The Equity Release Council (ERC) said this marked record lending for the sector. It added that this had been helped by pent up demand and improvements in product availability.
So far, customers have accessed £3.46bn and the council said the market was on track to reach £4bn by the end of the year.
Although the value of equity accessed in Q3 this was down two per cent on the previous quarter’s £1.17bn, it was up by 19 per cent annually. In Q3 last year, lending reached £963m.
While the value released remained above £1bn, fewer new and returning customers were served during the period with a total of 19,300. This was down from 20,352 in Q2. The ERC said this indicated a continued return to pre-pandemic market activity, repeating sentiments made in its report for Q2.
David Burrowes, chairman of the Equity Release Council, said: “While annual activity has hovered close to £4bn since 2018, the market hasn’t stood still and the available product range has more than doubled since then.
“Homeowners in need of extra funds for later life are increasingly look to equity release as a positive step, in the right circumstances, to benefit from a source of wealth they have built up over many decades.”

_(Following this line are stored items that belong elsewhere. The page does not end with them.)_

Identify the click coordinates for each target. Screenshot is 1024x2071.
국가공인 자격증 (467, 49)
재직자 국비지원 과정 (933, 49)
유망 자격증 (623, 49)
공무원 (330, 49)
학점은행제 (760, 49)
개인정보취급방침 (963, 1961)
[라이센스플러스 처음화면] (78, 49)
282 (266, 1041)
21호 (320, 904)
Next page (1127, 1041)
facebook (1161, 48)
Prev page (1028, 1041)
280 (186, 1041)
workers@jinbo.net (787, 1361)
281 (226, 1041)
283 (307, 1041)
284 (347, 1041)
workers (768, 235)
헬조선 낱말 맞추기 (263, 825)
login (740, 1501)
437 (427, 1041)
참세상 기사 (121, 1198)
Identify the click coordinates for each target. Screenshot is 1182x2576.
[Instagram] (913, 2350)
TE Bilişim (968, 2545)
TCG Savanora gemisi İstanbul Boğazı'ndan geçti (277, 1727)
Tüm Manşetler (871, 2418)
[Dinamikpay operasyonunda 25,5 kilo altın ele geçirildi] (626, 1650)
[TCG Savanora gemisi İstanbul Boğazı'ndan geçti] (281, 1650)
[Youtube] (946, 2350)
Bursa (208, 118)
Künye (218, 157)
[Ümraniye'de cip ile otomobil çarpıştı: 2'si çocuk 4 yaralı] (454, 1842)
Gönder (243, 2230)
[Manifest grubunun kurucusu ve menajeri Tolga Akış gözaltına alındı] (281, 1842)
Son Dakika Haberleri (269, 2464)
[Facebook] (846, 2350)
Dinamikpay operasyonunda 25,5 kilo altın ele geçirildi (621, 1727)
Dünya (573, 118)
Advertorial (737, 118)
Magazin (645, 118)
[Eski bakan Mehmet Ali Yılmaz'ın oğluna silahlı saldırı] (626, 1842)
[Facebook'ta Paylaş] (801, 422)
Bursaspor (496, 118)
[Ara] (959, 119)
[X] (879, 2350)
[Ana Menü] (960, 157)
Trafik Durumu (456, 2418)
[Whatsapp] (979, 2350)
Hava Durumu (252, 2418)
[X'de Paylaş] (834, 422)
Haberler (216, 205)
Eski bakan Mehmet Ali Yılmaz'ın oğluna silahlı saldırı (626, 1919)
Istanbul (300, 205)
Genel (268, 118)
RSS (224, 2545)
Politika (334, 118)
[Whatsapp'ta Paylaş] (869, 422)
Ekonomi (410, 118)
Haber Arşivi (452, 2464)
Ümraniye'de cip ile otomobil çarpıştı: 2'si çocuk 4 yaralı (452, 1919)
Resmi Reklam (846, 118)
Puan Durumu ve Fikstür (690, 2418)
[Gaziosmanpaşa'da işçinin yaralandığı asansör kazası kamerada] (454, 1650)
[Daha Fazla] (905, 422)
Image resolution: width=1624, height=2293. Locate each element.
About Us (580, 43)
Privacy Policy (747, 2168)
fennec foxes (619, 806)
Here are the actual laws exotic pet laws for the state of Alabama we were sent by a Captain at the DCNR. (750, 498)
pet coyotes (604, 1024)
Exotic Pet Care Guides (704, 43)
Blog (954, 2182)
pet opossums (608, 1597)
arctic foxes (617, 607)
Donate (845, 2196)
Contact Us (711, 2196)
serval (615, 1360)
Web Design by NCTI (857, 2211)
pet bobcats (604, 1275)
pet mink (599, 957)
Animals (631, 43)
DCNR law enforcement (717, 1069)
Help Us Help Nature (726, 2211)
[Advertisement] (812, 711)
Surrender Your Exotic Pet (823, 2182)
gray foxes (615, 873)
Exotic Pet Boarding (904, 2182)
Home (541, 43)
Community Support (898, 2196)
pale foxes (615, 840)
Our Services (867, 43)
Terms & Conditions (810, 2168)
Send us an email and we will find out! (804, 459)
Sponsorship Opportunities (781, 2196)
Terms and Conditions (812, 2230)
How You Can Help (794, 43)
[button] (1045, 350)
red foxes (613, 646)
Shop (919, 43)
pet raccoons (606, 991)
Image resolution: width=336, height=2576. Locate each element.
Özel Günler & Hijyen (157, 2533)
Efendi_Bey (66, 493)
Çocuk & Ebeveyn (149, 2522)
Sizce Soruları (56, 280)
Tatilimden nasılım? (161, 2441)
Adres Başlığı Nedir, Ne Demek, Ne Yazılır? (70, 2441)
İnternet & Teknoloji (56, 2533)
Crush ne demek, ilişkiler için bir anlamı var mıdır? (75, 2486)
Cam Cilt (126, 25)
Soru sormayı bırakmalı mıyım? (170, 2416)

There were 10,023 new plans agreed in Q3, a small rise on the 9,898 plans agreed in the previous quarter. The number of new plans in the third quarter was also down three per cent year-on-year when activity was driven up by a backlog caused by the pandemic.
Drawdown lifetime mortgages were the preferred option for borrowers, with 57 per cent of new customers choosing this option compared with 55 per cent in Q2. Around 47 per cent went for a lump sum lifetime mortgage.
The average first instalment of a new drawdown lifetime mortgage was £86,337, almost flat on Q2’s £86,349. An additional £34,406 was held in reserve compared to £34,310 in the previous quarter.
The average new lump sum lifetime mortgage reduced by six per cent quarterly to £121,464. The ERC said larger loans during Q2 were likely to be influenced by borrowers gifting family members with money to support house purchases during the stamp duty holiday or releasing equity to buy a property.
The average lump sum was the highest recorded during any quarter before 2021 but was the lowest average for this year. The ERC said this was likely influenced by rising property prices and more affluent customers using equity release.
The period saw 8,002 existing customers with drawdown lifetime mortgages withdraw from their agreed reserves. This was the second highest figure since the pandemic started but down from 9,382 during Q2 when the stamp duty deadline potentially encouraged gifting from reserves to support house purchases.
Further advances were agreed for 1,275 existing plans, the highest level recorded in any quarter and was likely driven by people looking to maximise on increased property prices.
Burrowes added: “The stamp duty holiday inevitably impacted consumer behaviour over the summer and into autumn, with average loan sizes and drawdown activity fluctuating. Looking ahead, the ability to gift money to family members and share the proceeds of long-term house price growth is likely to remain an attractive option.”